Investors in real estate investment trusts have needed iron stomachs in the last two years, but it looks like REITs are recovering.
Some REITs have sold or forfeited properties (after defaulting or being on the verge of defaulting on loans) and taken other steps to restructure their balance sheets. This year, they've seen some easing of credit markets, total returns rise and share prices rebound somewhat. Many industry watchers think publicly traded REITs hit bottom March 6 after starting their decline in early February 2007.
REITs have been saddled with huge debt payments coming due as property values have fallen. They've also faced liquidity issues with declining revenue in a soft economy.
The big story this year is that some REITs issued new equity and debt, braving high interest rates to ease short-term debt burdens at a time when bank credit is pricey.
"A year ago, there was a lot of concern that REITs might not be able to meet their debt obligations," said Brad Case, vice president of research and industry information for the National Association of Real Estate Investment Trusts. "Starting in late March, REITs began tapping the capital markets for the money needed to meet debt obligations."
Raising more money
REITs raised $32 billion from about 120 equity and debt offerings this year through late October, up from $8 billion and 82 offerings in all of 2008, according to NAREIT.
In September, Irving-based FelCor Lodging Trust Inc. issued $636 million in new secured debt to pay off $515 million in debt due in 2011.
"That debt maturity was the single biggest risk to the company," said Steve Schafer, vice president of investor relations for FelCor. The REIT is also working with lenders to refinance about $275 million in mortgages due in 2010 to free up more cash flow, he said.
FelCor has seen its revenue and cash flow hurt by the economy- related decline in travel to its 85 hotels. Its net cash flow from operations fell by half in the first six months of 2009 from a year earlier.
'Delay and pray'
Some REITs are busy refinancing debt, buying cash flow hedges and arranging interest rate agreements. Barry Vinocur, editor of REIT Zone Publications, calls it the "extend and pretend, delay and pray" approach by lenders while property values are low.
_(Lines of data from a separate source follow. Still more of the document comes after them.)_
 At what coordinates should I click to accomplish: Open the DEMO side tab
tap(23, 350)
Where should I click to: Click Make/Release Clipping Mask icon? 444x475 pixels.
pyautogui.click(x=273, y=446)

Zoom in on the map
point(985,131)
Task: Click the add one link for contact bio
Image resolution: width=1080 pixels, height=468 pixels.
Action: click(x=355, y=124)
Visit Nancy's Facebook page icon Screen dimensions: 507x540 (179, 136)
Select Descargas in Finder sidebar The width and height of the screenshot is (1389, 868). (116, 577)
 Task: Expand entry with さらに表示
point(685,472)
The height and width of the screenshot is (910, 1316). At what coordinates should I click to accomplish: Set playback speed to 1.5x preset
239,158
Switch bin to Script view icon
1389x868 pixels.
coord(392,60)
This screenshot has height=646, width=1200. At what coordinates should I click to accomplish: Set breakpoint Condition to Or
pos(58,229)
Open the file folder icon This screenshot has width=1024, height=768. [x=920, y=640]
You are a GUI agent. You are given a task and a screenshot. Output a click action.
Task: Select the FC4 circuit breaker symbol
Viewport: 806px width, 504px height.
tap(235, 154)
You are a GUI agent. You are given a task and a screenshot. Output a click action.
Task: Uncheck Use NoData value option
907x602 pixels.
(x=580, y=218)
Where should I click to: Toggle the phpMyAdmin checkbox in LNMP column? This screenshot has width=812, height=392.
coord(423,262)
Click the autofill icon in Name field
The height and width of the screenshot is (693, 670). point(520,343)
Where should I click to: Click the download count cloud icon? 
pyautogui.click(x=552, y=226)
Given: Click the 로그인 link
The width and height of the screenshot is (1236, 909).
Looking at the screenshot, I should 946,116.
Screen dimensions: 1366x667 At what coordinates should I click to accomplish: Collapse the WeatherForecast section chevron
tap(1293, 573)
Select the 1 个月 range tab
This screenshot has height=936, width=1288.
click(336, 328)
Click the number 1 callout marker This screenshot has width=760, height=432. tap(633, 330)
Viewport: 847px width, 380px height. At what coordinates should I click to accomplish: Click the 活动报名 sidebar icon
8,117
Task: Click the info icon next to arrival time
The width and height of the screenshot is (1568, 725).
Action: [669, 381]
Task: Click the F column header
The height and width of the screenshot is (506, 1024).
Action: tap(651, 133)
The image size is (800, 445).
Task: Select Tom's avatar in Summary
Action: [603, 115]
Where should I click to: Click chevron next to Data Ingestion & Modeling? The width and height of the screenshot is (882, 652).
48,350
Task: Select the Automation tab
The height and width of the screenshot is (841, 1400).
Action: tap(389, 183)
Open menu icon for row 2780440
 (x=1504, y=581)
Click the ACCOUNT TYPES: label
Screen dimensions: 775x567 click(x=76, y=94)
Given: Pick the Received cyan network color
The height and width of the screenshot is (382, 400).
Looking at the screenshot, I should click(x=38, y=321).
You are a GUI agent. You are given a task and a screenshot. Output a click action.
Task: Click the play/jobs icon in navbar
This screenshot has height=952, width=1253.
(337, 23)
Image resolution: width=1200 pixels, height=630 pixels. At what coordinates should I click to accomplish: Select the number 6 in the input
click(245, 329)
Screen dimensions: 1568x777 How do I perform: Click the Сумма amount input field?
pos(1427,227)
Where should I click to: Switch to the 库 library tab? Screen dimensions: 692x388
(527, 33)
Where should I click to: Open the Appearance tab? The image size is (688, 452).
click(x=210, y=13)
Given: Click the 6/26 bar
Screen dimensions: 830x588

Dallas-based Ashford Hospitality Trust Inc., which owns about 100 hotels, is refinancing some of its nearly $300 million of debt maturing in 2011 to offset cash flow declines. Its net cash flow from operations fell 26 percent in the first half of 2009 from a year earlier.
NAREIT's index of equity REITs was up 9 percent this year through the end of October vs. a 17.8 percent increase for the Standard & Poor's 500 stock index.
The MSCI US REIT price index nearly doubled from March 6 through the end of October. While prices have bounced back this year, they're still down from the market height of early 2007.
As the economy improves, look for publicly traded REITs to start buying property. That's a true sign of recovery.